| Data shown |
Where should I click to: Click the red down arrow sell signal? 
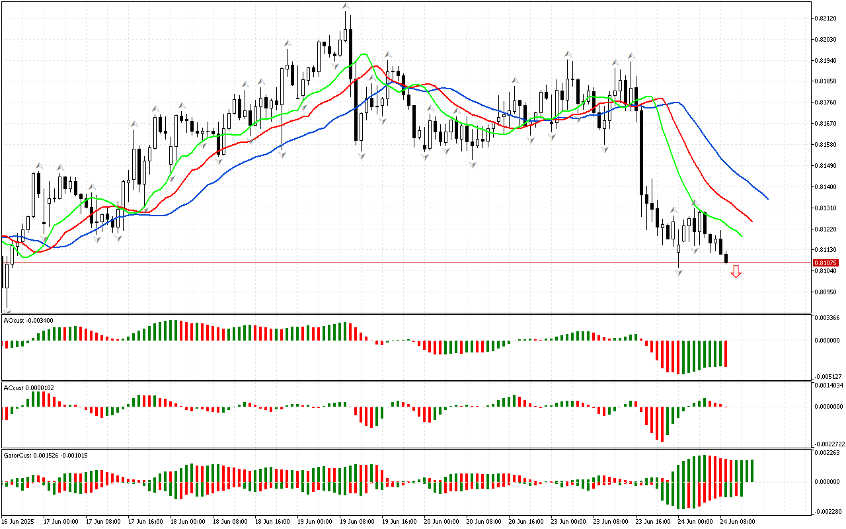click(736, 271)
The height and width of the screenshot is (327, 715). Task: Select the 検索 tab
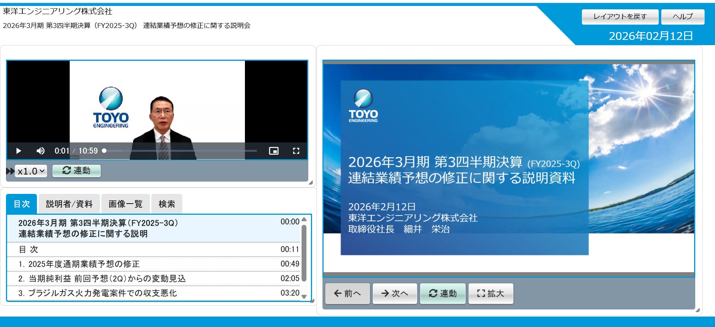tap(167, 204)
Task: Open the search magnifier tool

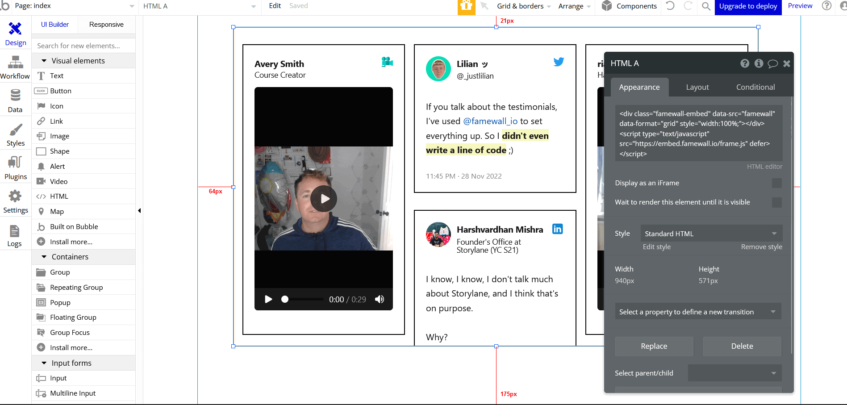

* * *

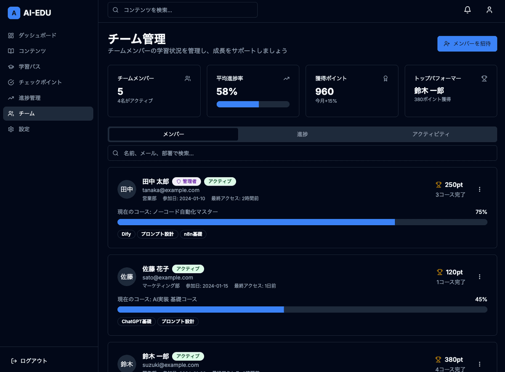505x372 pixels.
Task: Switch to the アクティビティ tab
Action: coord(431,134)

| Instructions to follow |
What to print is the stretch of entries from the line with "The height and" up to and including the line with "Task: Open the search magnifier tool". Please print it exactly and leave out the pictures.

| Result |
The height and width of the screenshot is (327, 715). Task: Select the 検索 tab
tap(167, 204)
Task: Open the search magnifier tool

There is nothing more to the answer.